Loin de ce lieu d’exil où mon âme se glace,
Où nul rayon d’espoir ne vient luire à mes yeux,
S’élançant par delà les mondes et l’espace,
Elle cherche plus haut et son but et sa place,
Elle cherche les cieux.
Là, le fils adoré de la Vierge féconde,
Le Dieu de vérité, de grâce et de vertu,
En qui dos cœurs souffrants l’unique espoir se fonde.
Me tend ses bras divins qui soutiennent le monde
Et le pauvre abattu.
« Venez à moi, dit-il, vous que la terre oublie,
« Dont les pas chancelants tremblent sous vos fardeaux ;
« J’ai pour vous consoler des paroles de vie,
« O vous tous qui pleurez, et dont le cœur n’envie
« Que la paix des tombeaux ! »
Ah ! que d’un monde vain l’éclat semble frivole,
A l’œil qui, s’enivrant d’éternelle splendeur,
A, sur le front des saints, vu briller l’auréole,
Et la grâce couler en céleste parole
Des lèvres du Seigneur.
Aussi, me recueillant dans mon obscur asile,
Je sens, paisible et fort, mon cœur nourri d’espoir ;
Que m’importent la pompe et le bruit de la ville ?
Mon sommeil n’en est pas moins doux ni moins tranquille
A l’heure où vient le soir.
Puis, je relis encor ces pages tant aimées,
Où s’exhala ton âme en ravissants concerts,
Et pour monter à Dieu de mes lèvres charmées
L’ardent soupir s’élève en notes enflammées,
Je prie avec tes vers.
Et ta douce promesse en naissant accomplie,
Me fait bénir déjà les pleurs que j’ai versés ;
Car une larme seule en ton sein recueillie,
Et mêlée à tes flots d’amour et d’harmonie,
Pour ma gloire est assez. —
Quand de son trône d’or, l’astre qui nous éclaire,
Au sein d’une humble source a plongé ses rayons,
L’onde, où se réfléchit sa splendide lumière,
Roule un instant ses feux dans sa courte carrière
Et brille de ses dons.
Ainsi, quand ton génie, éclairant ma jeunesse.
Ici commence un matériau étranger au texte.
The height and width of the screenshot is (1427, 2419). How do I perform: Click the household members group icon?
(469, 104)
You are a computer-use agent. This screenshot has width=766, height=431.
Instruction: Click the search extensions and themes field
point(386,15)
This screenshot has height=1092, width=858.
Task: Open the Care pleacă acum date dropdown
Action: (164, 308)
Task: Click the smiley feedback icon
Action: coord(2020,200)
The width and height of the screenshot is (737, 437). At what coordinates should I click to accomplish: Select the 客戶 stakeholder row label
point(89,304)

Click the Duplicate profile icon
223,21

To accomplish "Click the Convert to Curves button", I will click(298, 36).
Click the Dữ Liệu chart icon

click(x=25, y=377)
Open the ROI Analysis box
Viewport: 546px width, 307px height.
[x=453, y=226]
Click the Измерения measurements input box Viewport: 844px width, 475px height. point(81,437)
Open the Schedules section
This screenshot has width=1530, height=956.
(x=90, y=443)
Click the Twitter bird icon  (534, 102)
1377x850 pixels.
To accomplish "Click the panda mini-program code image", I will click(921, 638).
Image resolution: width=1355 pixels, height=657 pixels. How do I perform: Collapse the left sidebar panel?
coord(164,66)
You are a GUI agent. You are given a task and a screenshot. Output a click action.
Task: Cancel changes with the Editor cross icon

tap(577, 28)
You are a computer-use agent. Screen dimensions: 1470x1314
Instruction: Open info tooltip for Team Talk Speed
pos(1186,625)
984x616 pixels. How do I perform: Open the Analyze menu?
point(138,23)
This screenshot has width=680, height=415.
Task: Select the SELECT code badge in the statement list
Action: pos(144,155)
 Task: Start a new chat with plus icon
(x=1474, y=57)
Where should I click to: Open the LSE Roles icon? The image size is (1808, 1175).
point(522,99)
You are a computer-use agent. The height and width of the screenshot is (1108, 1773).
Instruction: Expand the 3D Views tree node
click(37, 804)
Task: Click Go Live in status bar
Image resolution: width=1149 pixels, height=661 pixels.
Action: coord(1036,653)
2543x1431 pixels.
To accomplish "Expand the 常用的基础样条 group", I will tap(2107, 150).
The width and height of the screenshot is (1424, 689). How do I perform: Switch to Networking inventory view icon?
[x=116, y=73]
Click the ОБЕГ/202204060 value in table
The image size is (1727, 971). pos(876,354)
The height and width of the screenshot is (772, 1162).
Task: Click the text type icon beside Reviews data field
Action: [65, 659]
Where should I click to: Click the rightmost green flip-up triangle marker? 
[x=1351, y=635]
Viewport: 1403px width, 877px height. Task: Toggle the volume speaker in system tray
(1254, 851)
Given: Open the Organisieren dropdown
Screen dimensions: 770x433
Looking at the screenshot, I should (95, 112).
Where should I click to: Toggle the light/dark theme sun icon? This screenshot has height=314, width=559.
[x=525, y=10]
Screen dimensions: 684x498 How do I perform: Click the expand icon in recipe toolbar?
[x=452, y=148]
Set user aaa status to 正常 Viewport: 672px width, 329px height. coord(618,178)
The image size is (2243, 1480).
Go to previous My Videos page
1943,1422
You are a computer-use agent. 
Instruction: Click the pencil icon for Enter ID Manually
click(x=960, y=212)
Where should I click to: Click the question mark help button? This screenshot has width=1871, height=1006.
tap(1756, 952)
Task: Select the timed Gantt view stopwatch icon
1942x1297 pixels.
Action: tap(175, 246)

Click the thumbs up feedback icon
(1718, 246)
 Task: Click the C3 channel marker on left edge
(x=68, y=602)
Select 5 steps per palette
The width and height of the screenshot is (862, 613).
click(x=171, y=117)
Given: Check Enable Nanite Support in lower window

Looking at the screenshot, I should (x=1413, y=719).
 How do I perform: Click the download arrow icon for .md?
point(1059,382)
M’inonda tout à coup d’ineffables clartés,
Mon âme a ses rayons s’ouvrant avec ivresse,
Mêla tous ses accents de joie ou de tristesse
A tes sons enchantés ;
Ainsi, comme un écho, ma voix s’est fait entendre,
Et dans mes faibles chants s’il est quelque douceur,
Oh ! c’est qu’alors ton souffle harmonieux et tendre,
De ce parfum divin que toi seul sais répandre,
Avait rempli mon cœur.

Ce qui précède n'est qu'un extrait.